### Задания
1/ Кратко перескажите абзац письма, начинающийся словами «Как видите, я возвращаю вам», сохранив его основные факты.
2/ Определите, согласуются ли с письмом утверждения (a) «Автор отправляет ответ адресату в Елец», (b) «Заметки к статье были сделаны в конце июля» и (c) «Адресат требовал вернуть статью». Для каждого ответьте «да» или «нет» и приведите точную цитату из письма, которая это решает.

Письма к Василию Розанову | страница 38



К. Леонтьев

Письмо 8. 30 июля 1891 г., Опт. п

Спешу, дорогой Вас. Васильевич, ответить вам в Елец, так как до 8 августа еще далеко.

Как видите, я возвращаю вам вашу статью с моими заметками, которые были сделаны еще в начале июня. Вы ее не требовали, правда, но я все-таки решился возвратить ее, ибо мне так на сердце легче. Вообразите себе девицу, например, которая сознавала в себе и видела и то-то, и то-то, и другие ей подтверждали все это, что она не могла не сознавать в себе, но по какой-то игре судьбы ей в любви серьезной все не удавалось: то улизнет один жених, то другой из расчетов (видимо) предпочтет другую, то третий чего-то побоится; так дожила она, положим, хоть до 35 лет и решилась давно уже не ждать той оценки, которая удовлетворила бы ее. Вдруг откуда-то неожиданно явился человек; он говорит ей именно то, что она уже 20 лет тому назад мечтала слышать… Все давно уснувшие в ней чувства пробудились… Конечно, уж не с той живостью, с какой они могли бы пробудиться прежде, но все-таки проснулись… И что-ж? Опять обман! Этот человек или покидает ее также внезапно, как и явился, или сам умирает, и т. п.

### Исходные данные
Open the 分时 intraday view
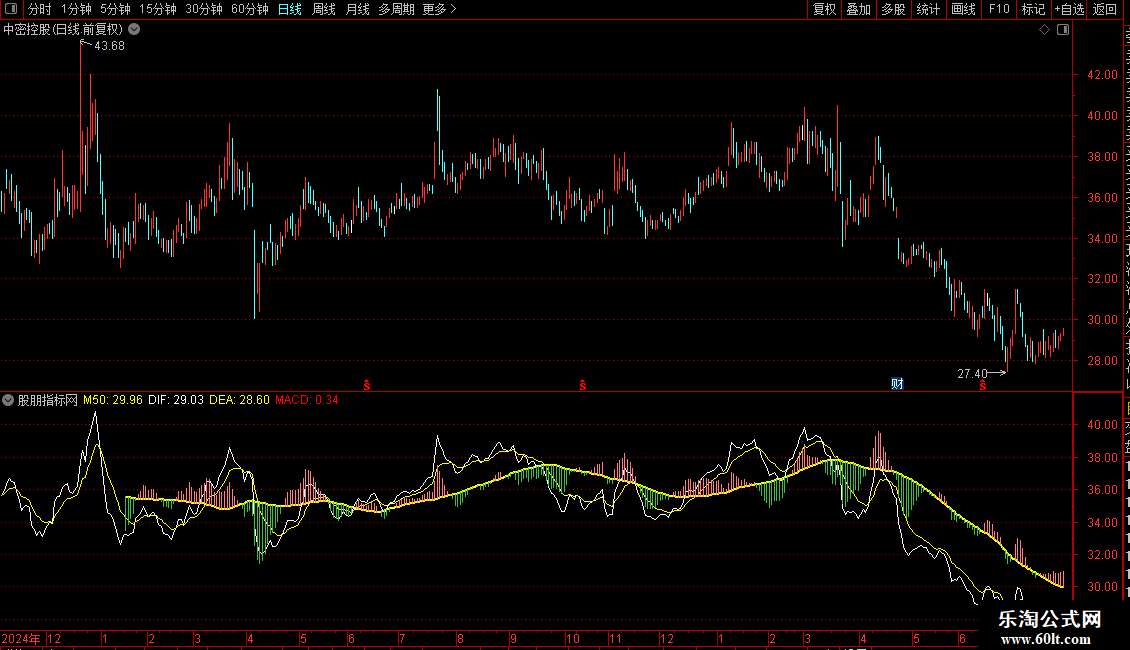1130x650 pixels. (x=40, y=9)
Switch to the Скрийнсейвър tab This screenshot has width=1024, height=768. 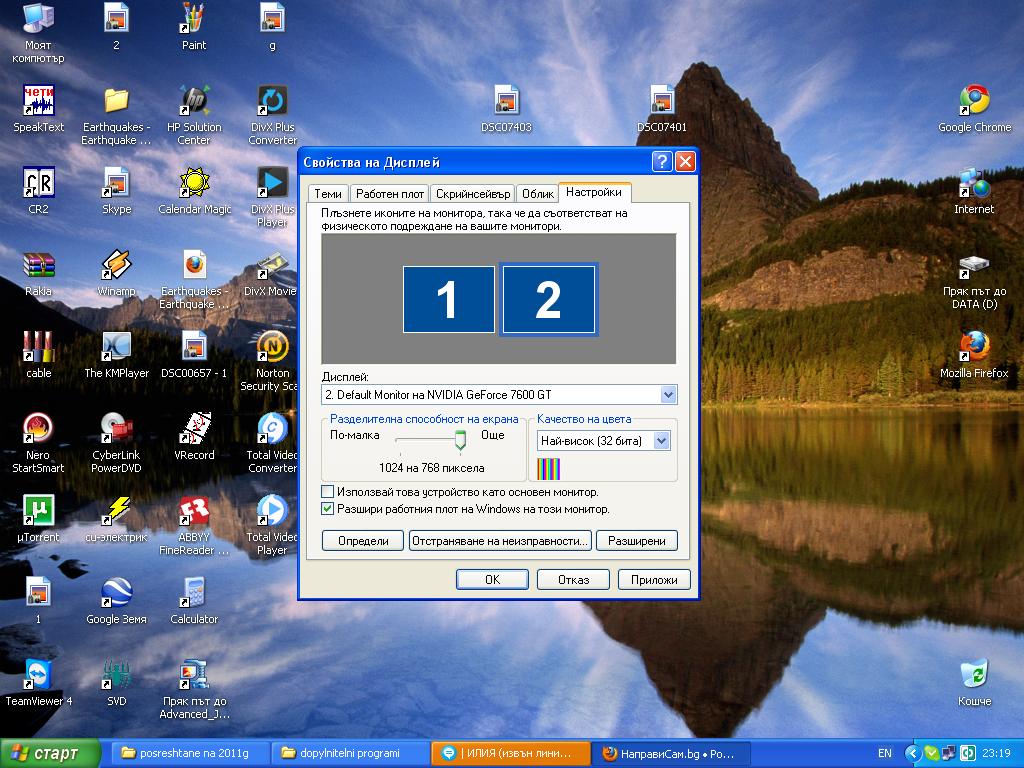pyautogui.click(x=473, y=194)
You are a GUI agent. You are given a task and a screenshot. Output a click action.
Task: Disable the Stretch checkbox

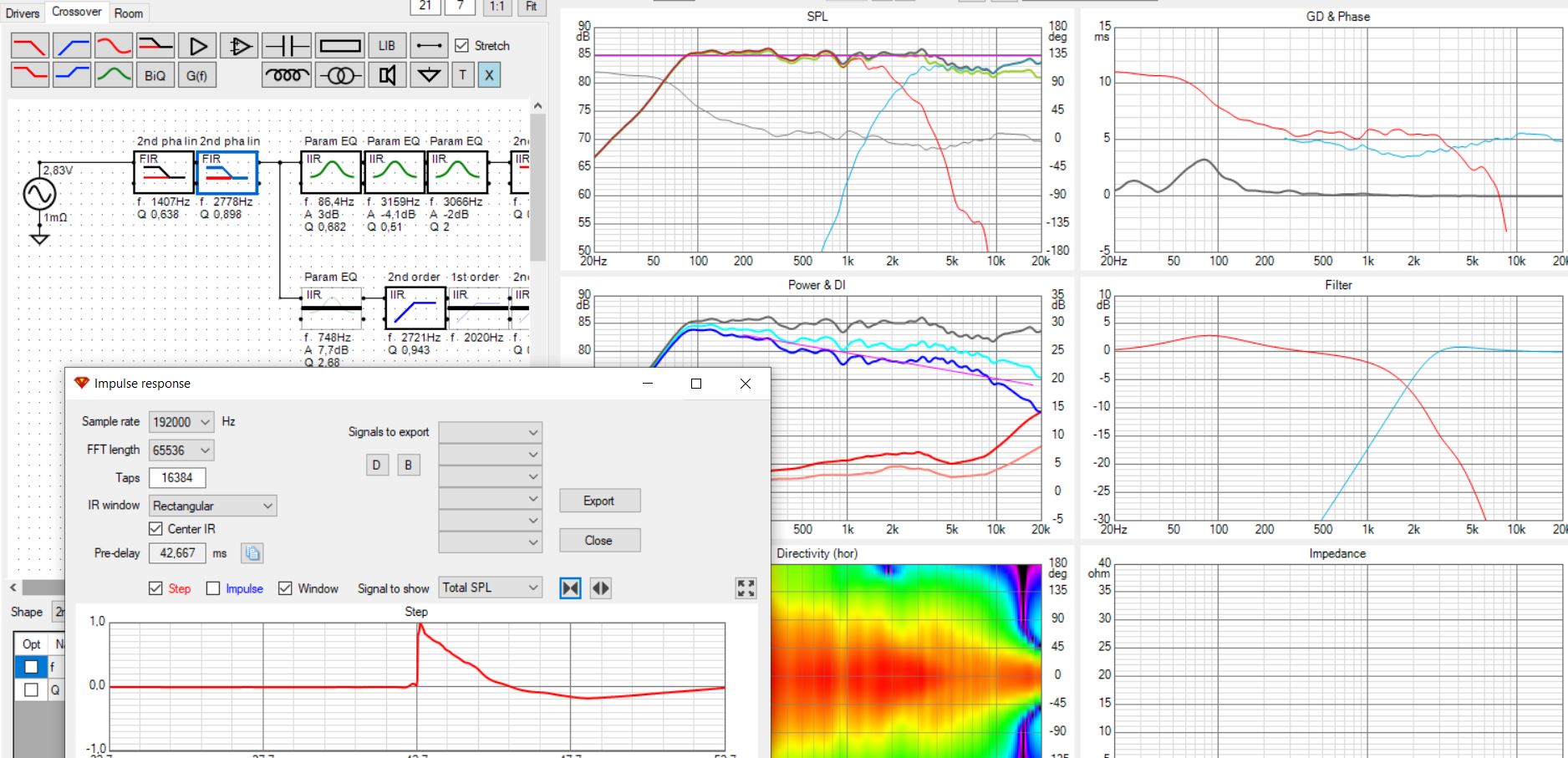click(x=461, y=46)
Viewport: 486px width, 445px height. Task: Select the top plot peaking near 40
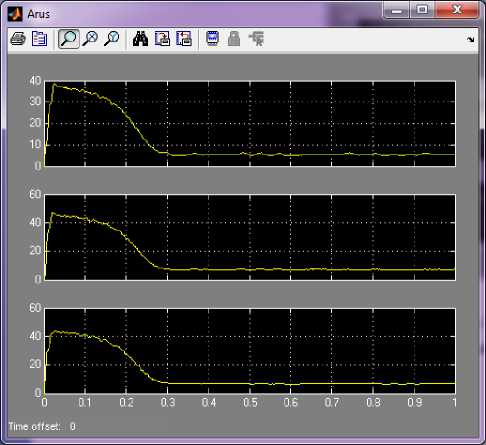(250, 124)
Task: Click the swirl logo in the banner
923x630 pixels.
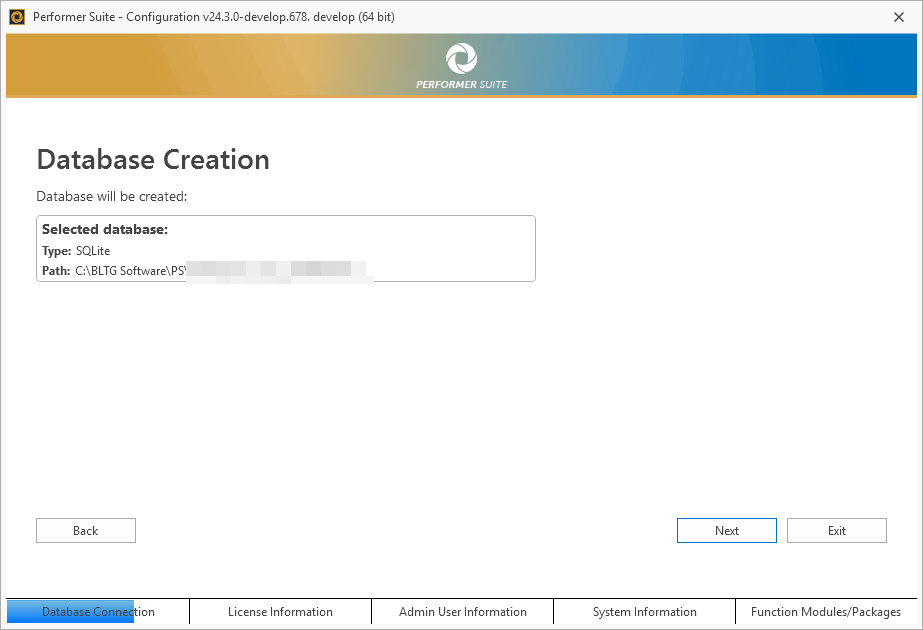Action: click(x=461, y=58)
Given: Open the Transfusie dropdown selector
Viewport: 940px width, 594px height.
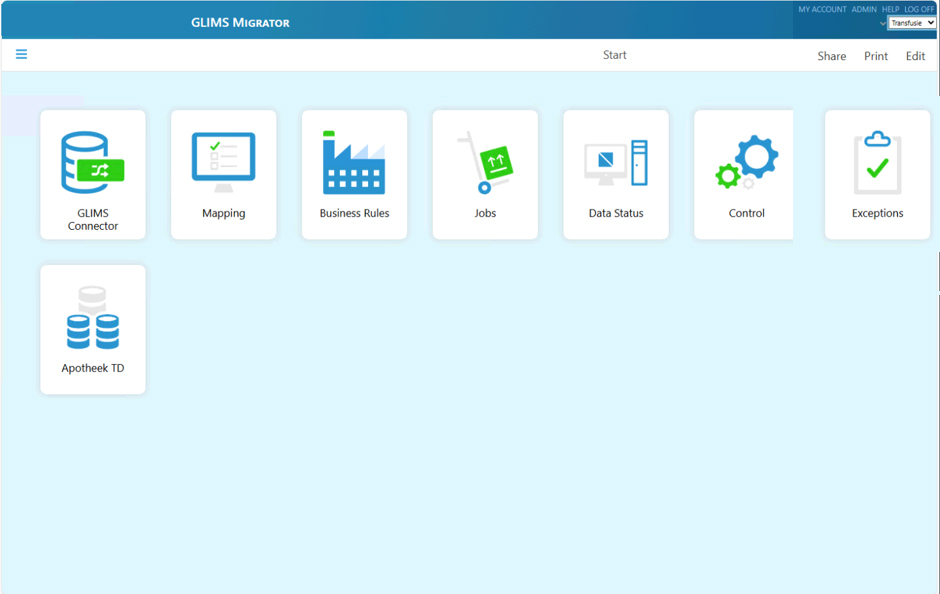Looking at the screenshot, I should point(912,23).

### Ожидаемые ответы
1/ Автор возвращает адресату его статью со своими заметками, сделанными еще в начале июня. Адресат статью не требовал, но автор решил ее вернуть, потому что так ему на сердце легче. Далее он приводит сравнение с девицей, которая сознавала в себе достоинства, подтвержденные и другими, однако по игре судьбы не находила серьезной любви: один жених ускользал, другой из расчета предпочитал другую, третий чего-то боялся. К 35 годам она перестала ждать удовлетворяющей ее оценки. Неожиданно появляется человек, который говорит ей то, что она мечтала услышать 20 лет назад, и уснувшие чувства пробуждаются, хотя и не с прежней живостью. Но это снова обман: человек либо так же внезапно покидает ее, либо умирает.

2/
(a) Да: «Спешу, дорогой Вас. Васильевич, ответить вам в Елец».
(b) Нет: «которые были сделаны еще в начале июня».
(c) Нет: «Вы ее не требовали, правда».